Mumsnet has not checked the qualifications of anyone posting here. If you need help urgently or expert advice, please see our domestic violence webguide and/or relationships webguide. Many Mumsnetters experiencing domestic abuse have found this thread helpful: Listen up, everybody

Is splitting the only advice people on here are ever capable of?

654 replies

MrsCs · 21/02/2015 23:16

When someone is being abused, or someone is unfaithful, fine I get it, that's good advice.

On the other hand.....I've only been on this website a short time and every blinking thread about relationship problems gets 'why are you together?' 'what are you getting from this?'.

Relationships are hard work, they have good times and bad times, and it might help if people on here had a bit of creativity with their advice! Separations and divorces are very hard on everyone involved, and if it can be avoided it's most likely for the best, unless a couple are genuinely deeply unhappy.

OP posts:
shovetheholly · 26/02/2015 08:48

I wonder if, at base, the differences of opinion we have here are about differences in terms of the ideas that we have of what the forum is for? If you think the role of posters should be to support the OP, then you might write in a different way, or adopt a different tone. If you think the role is to offer advice, which may not be what the OP wants to hear, you might write differently. Perhaps this comes to a head around posts about OW.

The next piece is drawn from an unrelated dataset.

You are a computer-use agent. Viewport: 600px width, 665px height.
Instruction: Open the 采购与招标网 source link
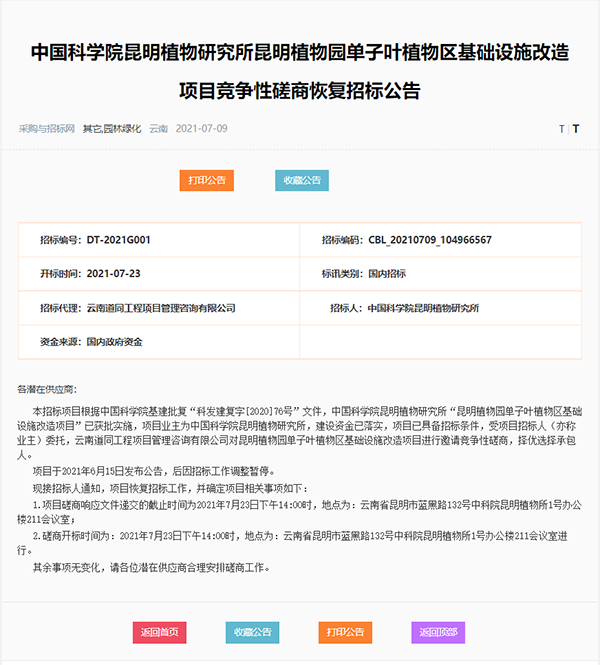point(46,129)
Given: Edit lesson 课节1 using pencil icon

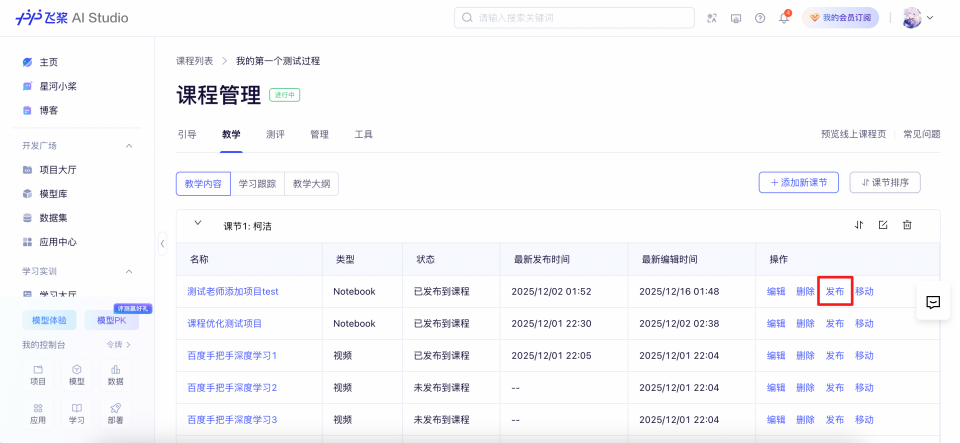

(I am not saying these differences are a bad thing - I think they actually are a really helpful thing. In a strange kind of unintended collective way, Mumsnet becomes helpful precisely because of this diversity of views, beyond any individual post).

Lweji · 26/02/2015 20:06

I think it's possible to support a poster while advising and pointing out things that she/he may not want to hear.

I am not going to say to a woman in a relationship where she and the children are abused that she is abusing her children by not leaving, but I may point out that her children are being abused as much as she is but she can and should leave and protect them from the abuser.
I am not going to say that a woman is silly for not wanting to leave, but I may point out that if her partner is not willing to work at the relationship as much as she does, then there is nothing she can do to make it better, and unless she leaves it's not likely that she will be happy.

TheHoneyBadger · 27/02/2015 07:16

i also think an aspect of the essence of the disagreement is whether you believe that people are capable of being happy, secure and having a future without being in a partnered domestic unit such as marriage.

so the idea that someone could leave a situation in which they are deeply unhappy is met with BUT there are worse men, this could somehow be rescued, you might not find a better one than this one etc. because at heart it's as if someone is saying go drown yourself in the thames by suggesting someone could just leave someone who makes them miserable to someone who believes on some level that a woman cannot survive outside of marriage.

TheHoneyBadger · 27/02/2015 07:17

a as in any. be it good, bad, indifferent anything is better than none.